¿Cesó la horrible noche?
Recomienza la gran marcha del liberalismo, siempre y cuando el liberalismo no se limite a repetir las viejas costumbres políticas, que en buena parte son su obra y gracia. Lo que puede endilgarse al conservatismo es que muchas de esas prácticas las refinó, las potenció hasta convertirlas en armas para consolidar un sectarismo que rayaba en el fascismo.
Los mismos copartidarios se habían convertidos en celosos guardianes. Hasta el saludo con aquellos que no eran adeptos del azul de metileno se había convertido en signo sospechoso. Y servían de acusación y prontuario para darlos de baja de los afectos de las figuras prominentes. Para perder la pequeña chanfaina. Para perder el bono o para ganarlo. Una auténtica escuela de soplones, de régimen del terror.
¿Cesó la horrible noche? Esperemos que el producto más claro de esta apertura, sea el compromiso fehaciente por hacer del ciudadano un ser capaz de disentir, de criticar, de alcanzar el pleno ejercicio de sus libertades, de ser tolerante con el pluralismo político. De que se abandone la práctica del testaferrato, de los cargaladrillos y sacamicas.
Pero un pueblo se convierte en recua, cuando el hambre, la miseria intelectual, la miseria personal y ética hacen parte de la actitud del gobernante.
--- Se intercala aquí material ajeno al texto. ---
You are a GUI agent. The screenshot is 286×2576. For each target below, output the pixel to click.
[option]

Cuando es convertido en pordiosero, en mendicante del mendrugo de pan, cuando se profesionaliza la pedigueñería, cuando se organiza la fila y se reparte perrero a diestra y siniestra, cuando la única práctica cotidiana de la vida pública es la lagartería. Entonces, hasta el vigilante, manda y dispone, usa y abusa, se ufana y enrostra.
¿Cesó la horrible noche? No es fácil deshacer la empresa del abuso.
Esperemos que entre todos podamos hacer ese esfuerzo.
El comienzo ni es el final, ni el comienzo mismo. Porque para poder comenzar es necesario reflexionar, y quien no reflexiona, por ley y fuerza cometerá los mismos errores. Y ya lo decíamos. Desde hace cerca de 68 años el liberalismo no ha podido resolver en Piendamó, las grandes encrucijadas de su existencia: la problemática de la tierra, la situación indígena, la economía campesina, la educación. Y como si fuera poco, las grandes problemáticas urbanas de los conglomerados, la cultura, la recreación, la vivienda, la ocupación, la democracia se han acumulado en la puerta del futuro.
El comienzo ni es el final ni el comienzo mismo.